### What the task asks
If a line in the data has the string "agent", please show it.

### Input material
■ ■ ■

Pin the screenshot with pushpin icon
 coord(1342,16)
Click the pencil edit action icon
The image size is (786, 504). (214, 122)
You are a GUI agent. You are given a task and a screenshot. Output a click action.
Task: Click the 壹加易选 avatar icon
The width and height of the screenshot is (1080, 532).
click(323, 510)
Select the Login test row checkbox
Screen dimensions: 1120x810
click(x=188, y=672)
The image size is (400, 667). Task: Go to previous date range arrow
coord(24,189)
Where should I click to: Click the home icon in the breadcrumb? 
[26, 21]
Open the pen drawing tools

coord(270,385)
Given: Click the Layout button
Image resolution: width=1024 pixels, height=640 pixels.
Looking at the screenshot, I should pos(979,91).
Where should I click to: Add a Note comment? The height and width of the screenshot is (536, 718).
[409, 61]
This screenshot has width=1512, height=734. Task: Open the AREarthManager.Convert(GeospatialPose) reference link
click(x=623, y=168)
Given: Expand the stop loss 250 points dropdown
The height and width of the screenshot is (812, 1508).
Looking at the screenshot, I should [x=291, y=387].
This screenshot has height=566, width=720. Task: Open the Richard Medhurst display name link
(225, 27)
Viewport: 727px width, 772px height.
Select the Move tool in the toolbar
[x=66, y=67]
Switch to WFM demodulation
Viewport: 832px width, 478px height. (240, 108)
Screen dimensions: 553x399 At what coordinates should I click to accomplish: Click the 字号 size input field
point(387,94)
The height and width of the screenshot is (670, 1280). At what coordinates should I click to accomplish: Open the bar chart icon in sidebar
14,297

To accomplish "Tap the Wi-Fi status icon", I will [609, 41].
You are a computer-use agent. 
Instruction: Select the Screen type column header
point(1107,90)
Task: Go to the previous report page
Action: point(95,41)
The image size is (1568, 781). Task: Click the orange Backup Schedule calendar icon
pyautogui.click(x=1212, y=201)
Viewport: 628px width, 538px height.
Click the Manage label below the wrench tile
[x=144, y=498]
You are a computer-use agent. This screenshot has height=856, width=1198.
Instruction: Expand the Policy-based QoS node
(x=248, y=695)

■ ■ ■

### Response to the task
You are a GUI agent. You are given a task and a screenshot. Output a click action.
You are a computer-use agent. 
You are a computer-use agent. This screenshot has height=856, width=1198.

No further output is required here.